:: Problem to work on ::
Reproduce the data below in full. Nothing should differ from the original.
(Beginning of Extracted entries)
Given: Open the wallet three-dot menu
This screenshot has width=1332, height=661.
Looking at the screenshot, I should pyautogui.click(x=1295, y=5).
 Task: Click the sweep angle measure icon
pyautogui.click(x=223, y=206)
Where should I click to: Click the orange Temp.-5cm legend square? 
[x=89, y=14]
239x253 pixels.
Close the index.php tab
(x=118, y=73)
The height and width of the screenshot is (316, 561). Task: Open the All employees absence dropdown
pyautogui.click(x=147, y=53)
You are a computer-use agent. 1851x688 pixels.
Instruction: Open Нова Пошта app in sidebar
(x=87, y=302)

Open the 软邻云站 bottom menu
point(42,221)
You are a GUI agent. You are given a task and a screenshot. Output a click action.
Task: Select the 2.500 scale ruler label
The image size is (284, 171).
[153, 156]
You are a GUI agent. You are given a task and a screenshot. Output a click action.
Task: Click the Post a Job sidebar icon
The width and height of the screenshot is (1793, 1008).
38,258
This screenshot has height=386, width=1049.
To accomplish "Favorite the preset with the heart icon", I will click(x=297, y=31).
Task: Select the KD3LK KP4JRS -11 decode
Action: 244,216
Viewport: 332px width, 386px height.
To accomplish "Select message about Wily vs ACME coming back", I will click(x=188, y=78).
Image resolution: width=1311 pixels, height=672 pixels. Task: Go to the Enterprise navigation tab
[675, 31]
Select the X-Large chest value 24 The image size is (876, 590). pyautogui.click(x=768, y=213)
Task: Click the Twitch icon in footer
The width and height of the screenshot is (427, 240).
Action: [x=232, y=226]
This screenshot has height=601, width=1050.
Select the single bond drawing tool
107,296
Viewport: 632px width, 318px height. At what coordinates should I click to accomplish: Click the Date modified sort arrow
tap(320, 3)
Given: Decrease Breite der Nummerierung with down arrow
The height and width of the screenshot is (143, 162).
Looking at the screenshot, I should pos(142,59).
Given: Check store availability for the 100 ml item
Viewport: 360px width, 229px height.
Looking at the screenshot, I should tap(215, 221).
(End of Extracted entries)
:: Worked solution ::
Given: Open the wallet three-dot menu
This screenshot has width=1332, height=661.
Looking at the screenshot, I should pyautogui.click(x=1295, y=5).
 Task: Click the sweep angle measure icon
pyautogui.click(x=223, y=206)
Where should I click to: Click the orange Temp.-5cm legend square? 
[x=89, y=14]
239x253 pixels.
Close the index.php tab
(x=118, y=73)
The height and width of the screenshot is (316, 561). Task: Open the All employees absence dropdown
pyautogui.click(x=147, y=53)
You are a computer-use agent. 1851x688 pixels.
Instruction: Open Нова Пошта app in sidebar
(x=87, y=302)

Open the 软邻云站 bottom menu
point(42,221)
You are a GUI agent. You are given a task and a screenshot. Output a click action.
Task: Select the 2.500 scale ruler label
The image size is (284, 171).
[153, 156]
You are a GUI agent. You are given a task and a screenshot. Output a click action.
Task: Click the Post a Job sidebar icon
The width and height of the screenshot is (1793, 1008).
38,258
This screenshot has height=386, width=1049.
To accomplish "Favorite the preset with the heart icon", I will click(x=297, y=31).
Task: Select the KD3LK KP4JRS -11 decode
Action: 244,216
Viewport: 332px width, 386px height.
To accomplish "Select message about Wily vs ACME coming back", I will click(x=188, y=78).
Image resolution: width=1311 pixels, height=672 pixels. Task: Go to the Enterprise navigation tab
[675, 31]
Select the X-Large chest value 24 The image size is (876, 590). pyautogui.click(x=768, y=213)
Task: Click the Twitch icon in footer
The width and height of the screenshot is (427, 240).
Action: [x=232, y=226]
This screenshot has height=601, width=1050.
Select the single bond drawing tool
107,296
Viewport: 632px width, 318px height. At what coordinates should I click to accomplish: Click the Date modified sort arrow
tap(320, 3)
Given: Decrease Breite der Nummerierung with down arrow
The height and width of the screenshot is (143, 162).
Looking at the screenshot, I should pos(142,59).
Given: Check store availability for the 100 ml item
Viewport: 360px width, 229px height.
Looking at the screenshot, I should tap(215, 221).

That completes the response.